Yes, they are my favorite.


----------



## beethoven (Jan 17, 2011)

This is the best one I've ever had!


----------



## IllusionOfHappiness (Sep 6, 2007)

I fcking love them. I just bought peanut butter fudge crunch ice cream. 

It's pretty much the best thing ever.


----------



## LifeGoesOn (Feb 7, 2011)

:banana


----------



## Aphexfan (Jan 12, 2011)

^ :fall :dead


----------



## LifeGoesOn (Feb 7, 2011)

^ :lol You can haz as many chocolate peanut butter desserts as you want, sweetie! :kiss


----------



## Aphexfan (Jan 12, 2011)

LifeGoesOn said:


> ^ :lol You can haz as many chocolate peanut butter desserts as you want, sweetie! :kiss


:yay I have plenty of reeses peanut butter cups we could share :kiss


----------



## LifeGoesOn (Feb 7, 2011)

Aphexfan said:


> :yay I have plenty of reeses peanut butter cups we could share :kiss


:yay :boogie


----------



## VCL XI (Jan 19, 2004)

Any more pics and I'm going need a foot amputated.


----------



## LifeGoesOn (Feb 7, 2011)

^ :eek


----------



## VCL XI (Jan 19, 2004)

...But who needs feet when there's:










"Crispy Chocolate Peanut Butter French Toast"


----------



## LifeGoesOn (Feb 7, 2011)

^ :eek :nw :b


----------



## dollparts (May 26, 2009)

Omg !!!! Delicious!!!


----------



## skygazer (Dec 26, 2010)

VCL XI said:


> ...But who needs feet when there's:
> 
> 
> 
> ...


yumm I can make this

this thread is so awesome:nw


----------



## IllusionOfHappiness (Sep 6, 2007)

skygazer said:


> *yumm I can make this*
> 
> this thread is so awesome:nw


But can you send it to Nova Scotia is the question.


----------



## jellybelly (May 10, 2009)

Yum yum yum.

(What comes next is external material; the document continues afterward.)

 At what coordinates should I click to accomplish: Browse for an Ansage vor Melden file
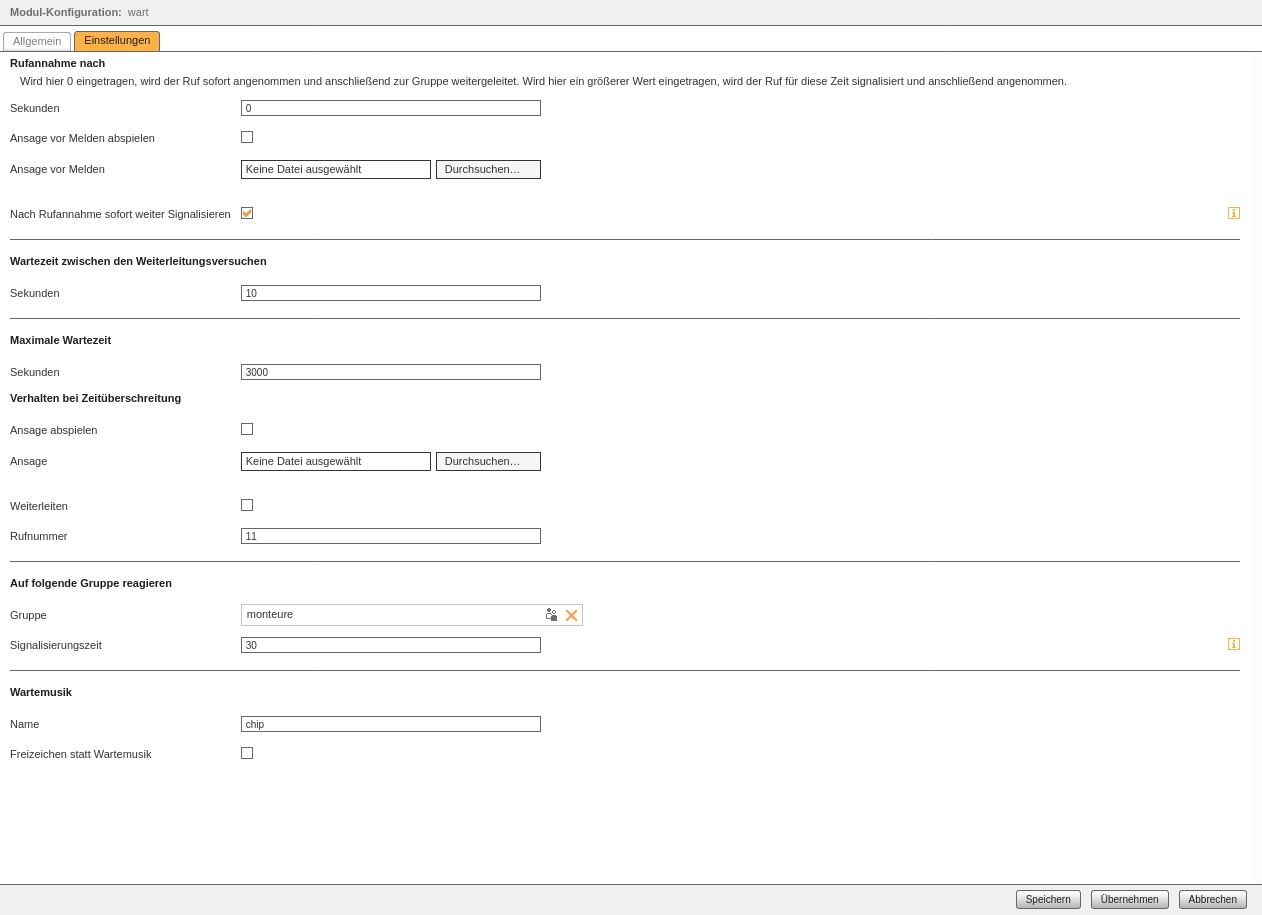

I have only recently become aware of the awesomeness of the combo of chocolate+peanut butter as it's not a combo regularly available in the UK. I just came back from holiday in Florida today armed with mini peanut butter cups and peanut butter chocolate fudge (all gone now!). mmmmm. Love this thread!


----------



## lyssado707 (Oct 29, 2004)

Funny i'm seein this thread right after eating a Sees candies PB easter egg.


----------



## keithp (Mar 13, 2007)

I put Peanut Butter in my Chocolate Pudding, yum!


----------



## northstar1991 (Oct 4, 2011)

Absolutely! Peanut butter and chocolate go together so well.


----------



## laine73 (Dec 3, 2011)

*aight*

WRONG! I'm leaving! Lol


----------



## Double Indemnity (Aug 15, 2011)

I love Reeses, chocolate covered peanuts, peanut butter blossom cookies, peanut butter chocolate chip cookies, and chocolate peanut butter swirl ice cream.


----------



## Ckg2011 (Aug 9, 2011)

Chocolate = Awesome.

Peanut Butter = Awesome.

Chocolate Peanut Butter = Super Awesome.


----------